Tuesday, August 04, 2009

Reflecting On Can Poetry Matter?

In 1992, Dana Gioia wrote the essay Can Poetry Matter? I re-read it often, but for me, the interesting take-away was always the very end, with six suggestions to improve readings and the presence of poetry in modern culture.

They boiled down to:
1. When poets give public readings, they should spend part of every program reciting other people's work—preferably poems they admire by writers they do not know personally.

2. When arts administrators plan public readings, they should avoid the standard subculture format of poetry only.

3. Poets need to write prose about poetry more often, more candidly, and more effectively.

4. Poets who compile anthologies—or even reading lists—should be scrupulously honest in including only poems they genuinely admire.

5. Poetry teachers especially at the high school and undergraduate levels, should spend less time on analysis and more on performance.

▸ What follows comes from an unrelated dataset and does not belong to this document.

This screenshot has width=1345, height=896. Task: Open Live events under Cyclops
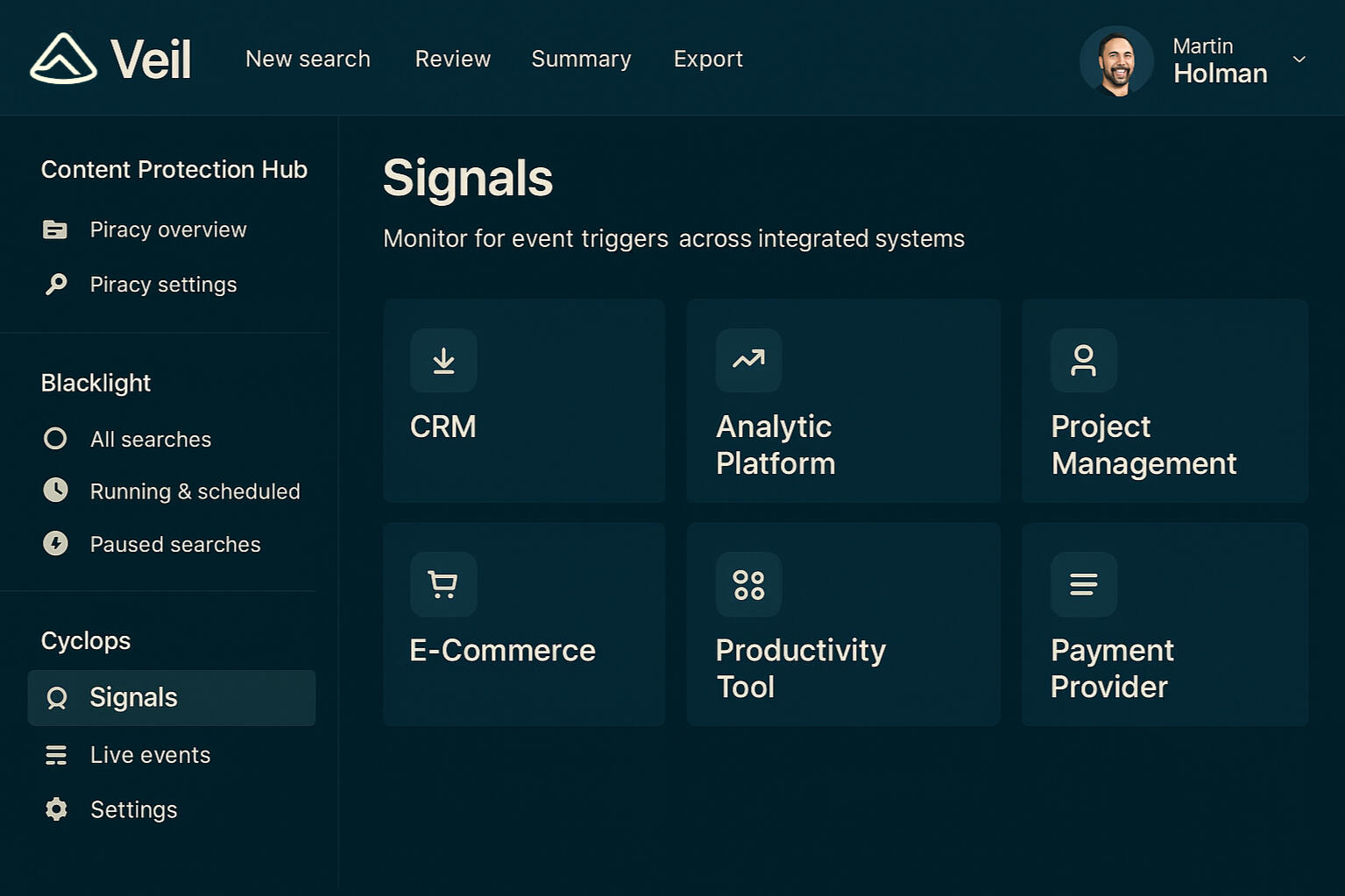coord(150,755)
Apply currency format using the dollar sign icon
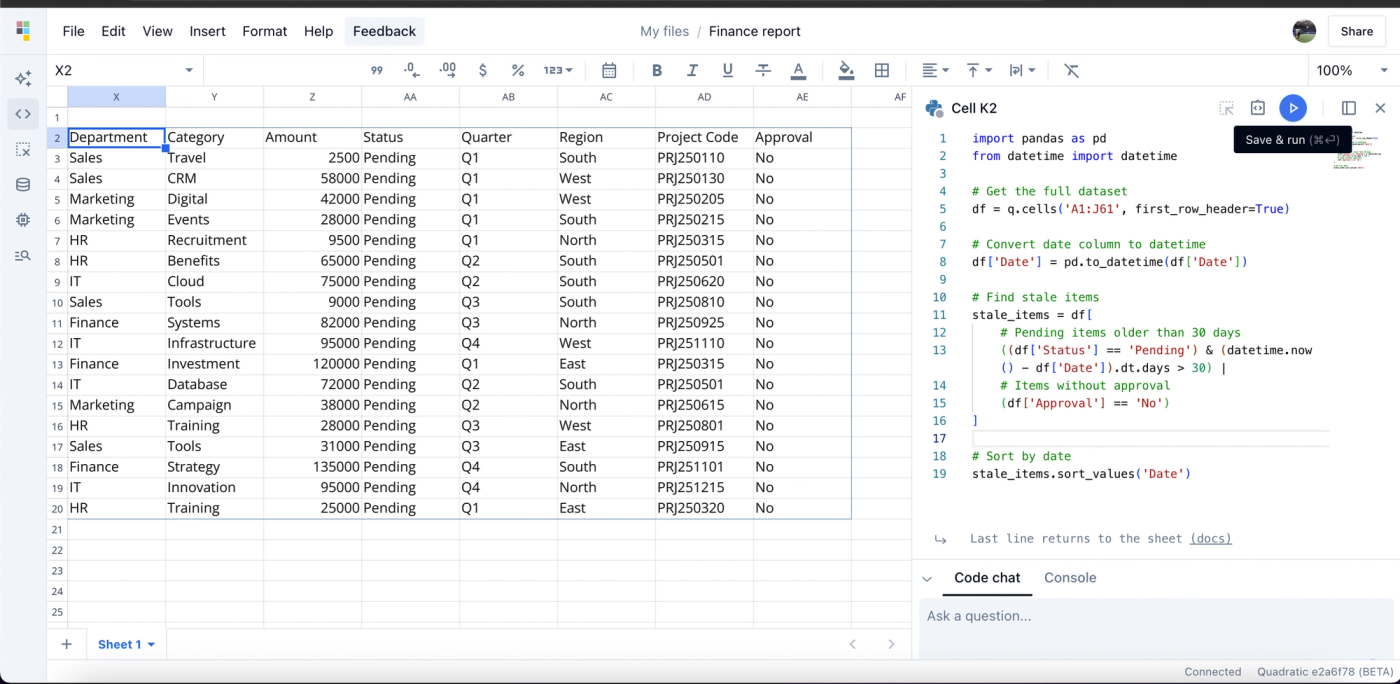This screenshot has width=1400, height=684. tap(482, 70)
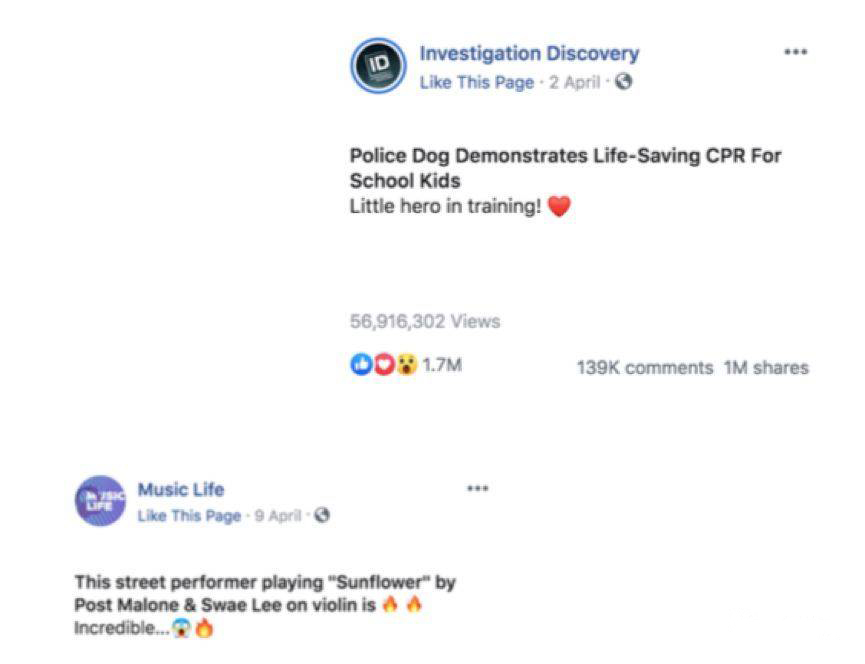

6. Finally poets and arts administrators should use radio to expand the art's audience.
As I look back on my last ten years, I applied a great number of these principles with my peers. There were moments of effectiveness, and moments when I groan and roll my eyes from the recall. Among things I would add?

We ought to use not only radio but the internet, to expand the art, using video, multimedia and whatever methods are at our disposal. I encourage documenting multiple readings of particular poems to show the variety of ways a work can be read and how it changes within time and physical contexts.

A great deal was discussed on less criticism and more performance. This was, and should be the most controversial of Gioia's suggestions. I definitely feel all poets should hear how poems sound aloud in performance and to work on effective, masterful delivery of both their own and others works. But I also feel the present climate is lacking in poets who can effectively evaluate and critique their own work or the work of others. Effort should be made to resolve this dilemma without venture into extreme.

I know I've benefitted greatly as an artist by integrating the other arts and senses into my readings. I'll always recommend that.

Ultimately, I find myself instead citing Orwell's quip, "A poetry reading can be a grisly thing," and still hope that by a vibrant and engaging performance, poets will instead leave an audience energized and as enthusiastic about literature as we are when we create. I don't believe a poetry reading needs to be cirque du soleil, but neither does it have to be some somber sepulchre of wounded verbs, some corpse of nouns.